— Start Data for the task —
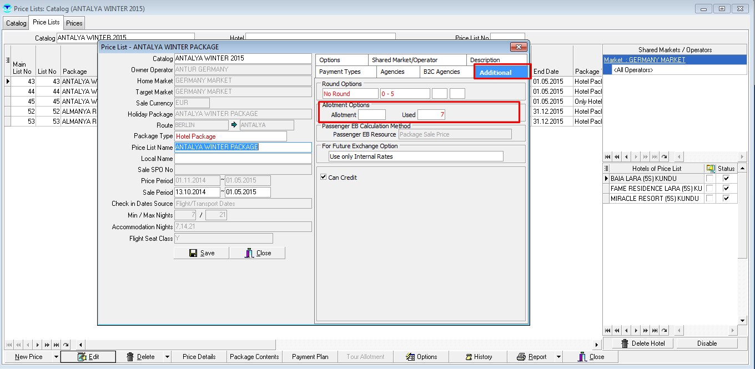
Task: Click the last record icon in bottom-left navigator
Action: [x=57, y=345]
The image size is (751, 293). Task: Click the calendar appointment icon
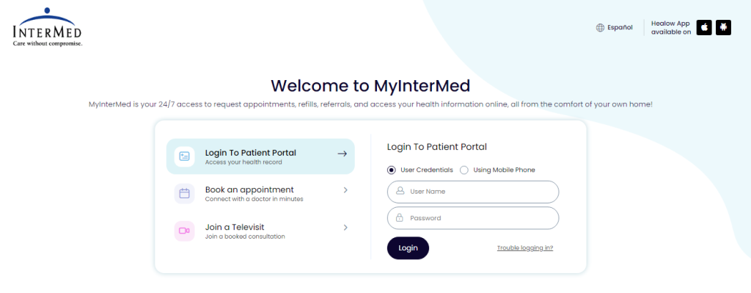click(x=184, y=194)
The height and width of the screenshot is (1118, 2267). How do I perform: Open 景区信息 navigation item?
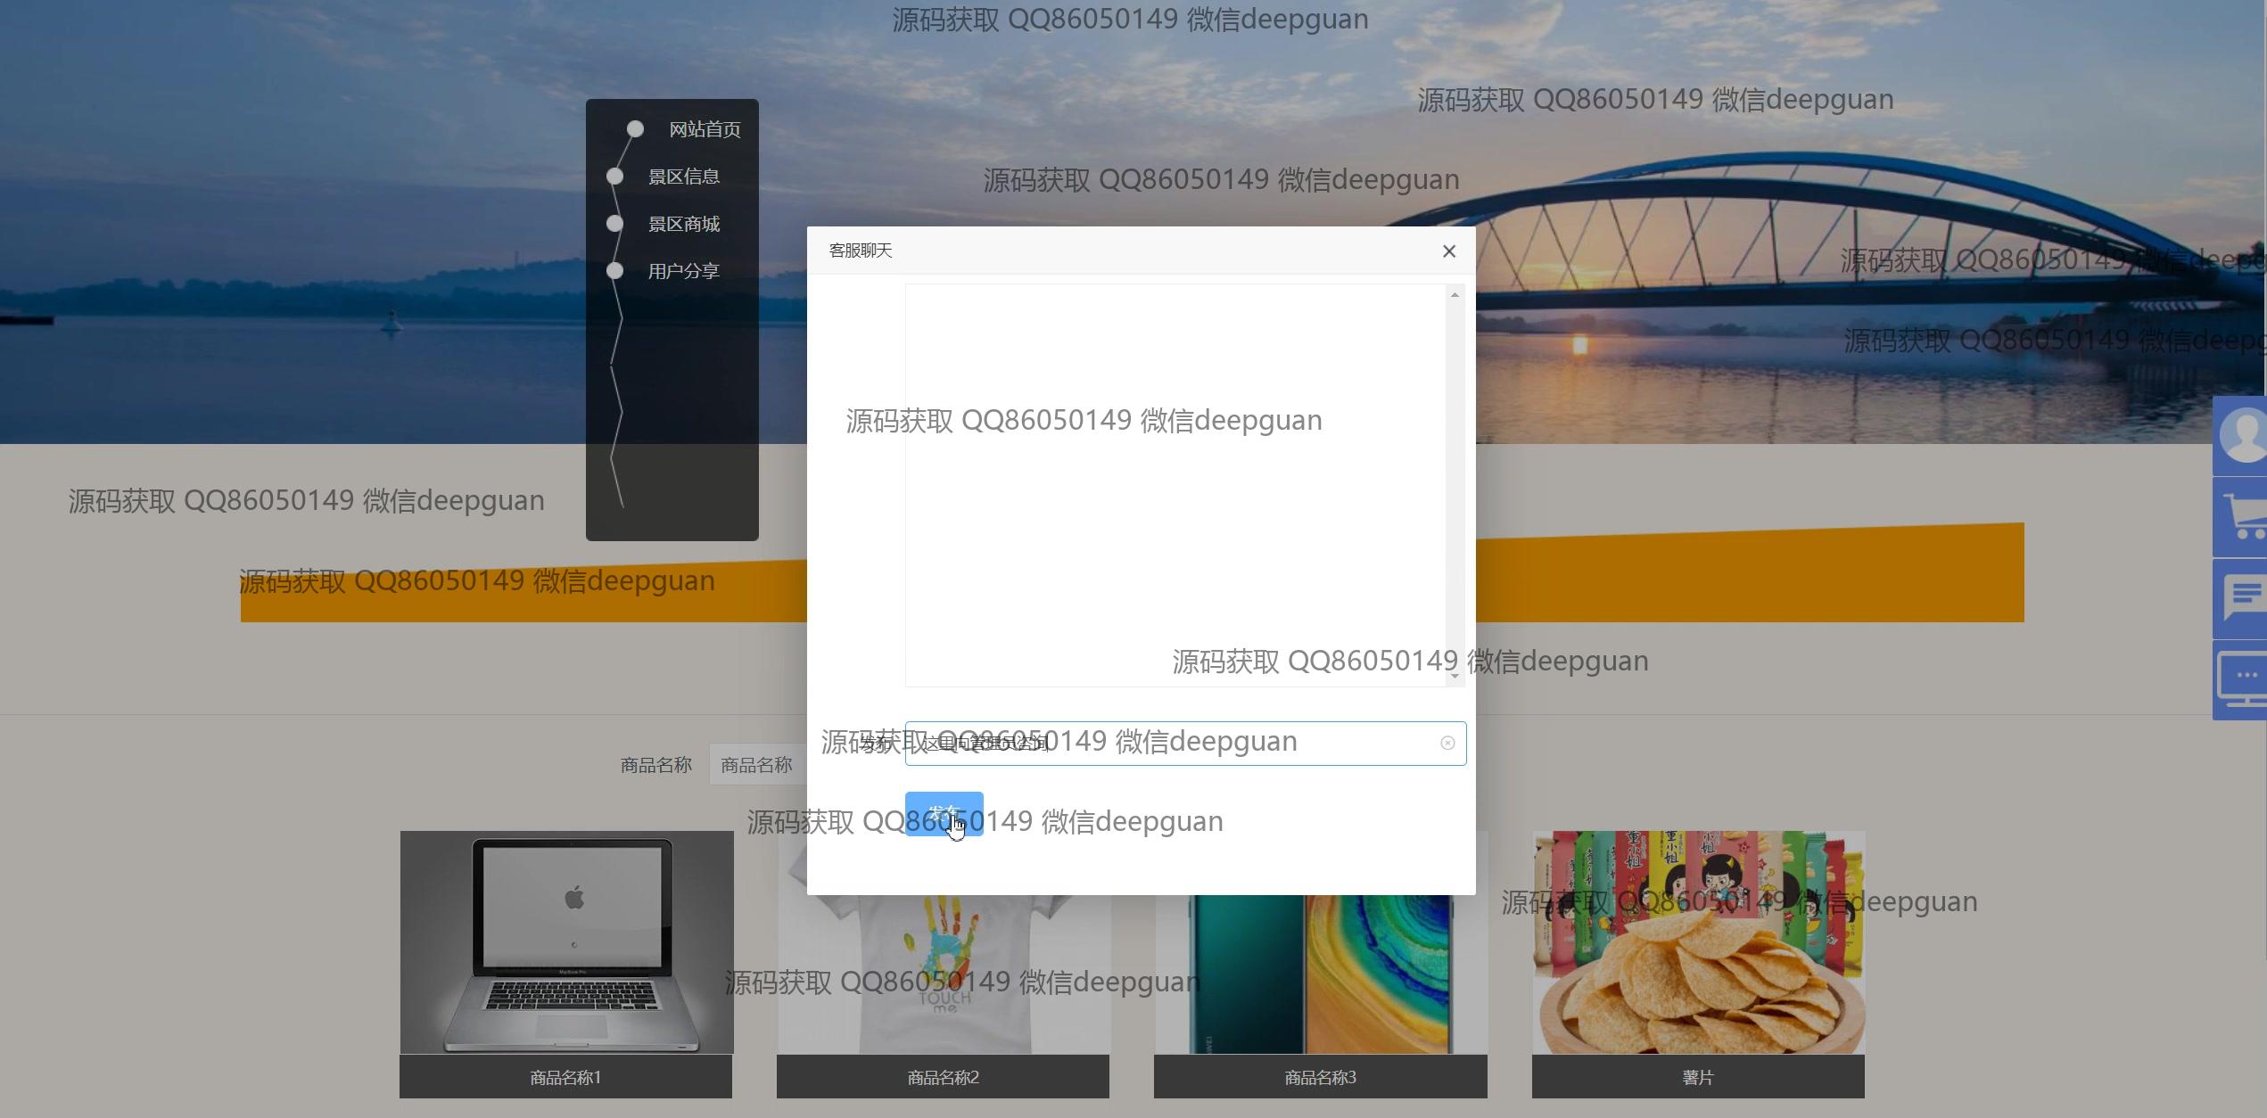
— End Data for the task —
Express the items from the line containing "The image size" through the end of the items as a numbered list, omitting blank lines and leaving out the pictures.

*Response*
1. The image size is (751, 293). Task: Click the calendar appointment icon
2. click(x=184, y=194)
3. The height and width of the screenshot is (1118, 2267). How do I perform: Open 景区信息 navigation item?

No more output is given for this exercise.